By Sharon Gaudin
Network World, 02/17/00
SAN FRANCISCO - Microsoft is upgrading its application development tool set to
get as many programmers as possible building Windows 2000 applications - a
savvy move since that well is basically dry.
The company this week announced that it is reworking its Visual Studio tool
set to focus on building Web-enabled applications, along with applications
that are Windows-2000 specific. Visual Studio 7.0 is slated to ship by
year-end but a new tool kit is expected in March, according to a Microsoft
Version 7.0 of Visual Studio, which is an umbrella that encompasses
Microsoft's Visual C++, Visual Basic and other tools, is being designed to
include utilities for Web-based forms and services, along with offering XML
and HTTP-based services. But industry watchers say the changes to Visual Basic
are creating the real buzz in the developer community.
"There have been features reserved for Visual C++ since the dawn of the VB
world,'' says Dan Mezick, president of New Technology Solutions, a North
Haven, Conn. VB consultant and training company. "Now Microsoft is putting
those features into VB... That's Microsoft trying to leverage the huge base of
VB developers and get them writing applications for Windows 2000.''
Microsoft contends there are 3.4 million VB developers but several analyst
firms put that number anywhere from 1.5 million to 2.5 million. There's
generally believed to be about 300,000 to 500,000 VC++ developers.
The object-oriented features that are being dropped into VB include:
Inheritance, which is like a digital family tree, where features are
automatically passed down to new objects. It is virtually the opposite of
aggregation, which has been a VB mainstay.
Free threading, which means that more than one process can use the same
application at the same time.
Polymorphism, geared to increase code reuse, which allows the same piece of
code to be used in different ways.
Analysts say these kinds of tool features are what will help developers write
applications for Windows 2000, a complicated operating system with a slew of
new features, like Active Directory and Intellimirror. Windows 2000 has
anywhere from 30 million to 45 million lines of code. Windows NT 4.0, its
predecessor, has about 15 million lines of code.
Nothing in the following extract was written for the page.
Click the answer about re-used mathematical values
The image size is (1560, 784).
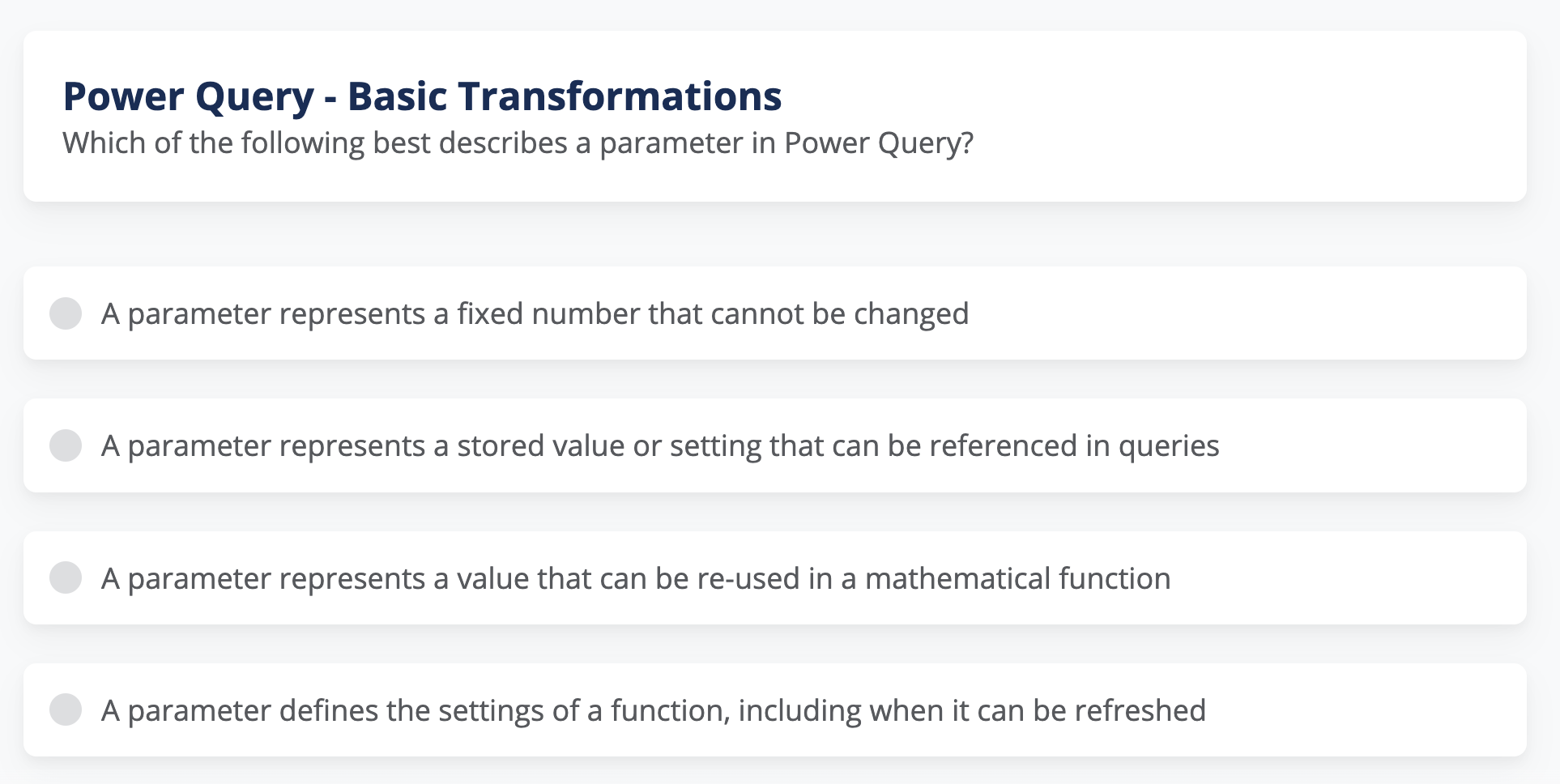click(x=636, y=577)
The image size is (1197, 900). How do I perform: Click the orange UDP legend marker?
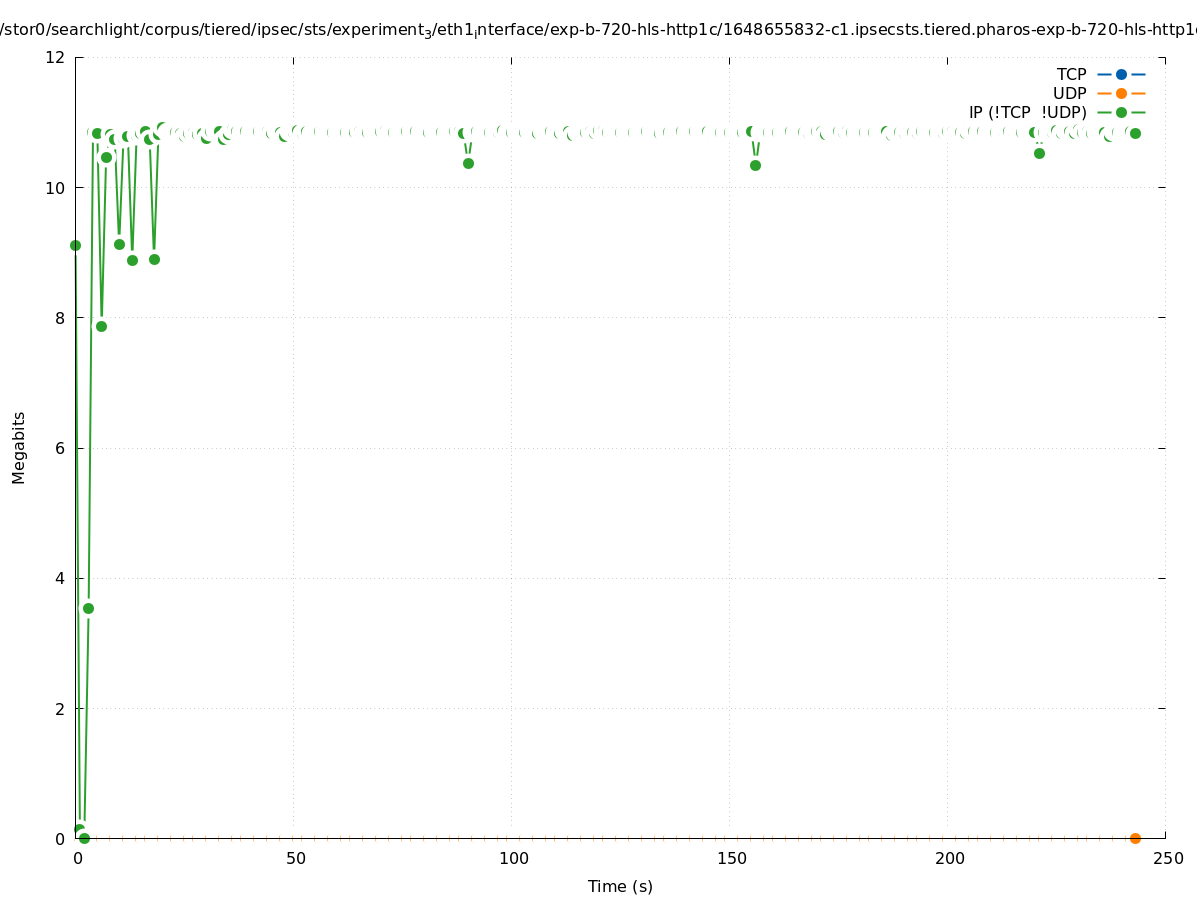click(1121, 93)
And Microsoft is hoping that more developers will mean more Windows 2000
applications. As of this week, there are 27 certified applications for the new
Laura Didio, an analyst for Giga Information Group, however, says it will take
more than beefed up tools to get developers building programs for the
complicated new operating system.
"We are talking about really complicated programs,'' Didio says. "It's a much
larger code base and there's lots of add-ons and wizards. It's a whole new
environment. You just don't hand people tools and say, go to it. They need
design guides and how-to's and do's and don'ts if they're going to get any
level of quality." she says.
"That's what I'm watching for,'' Didio says.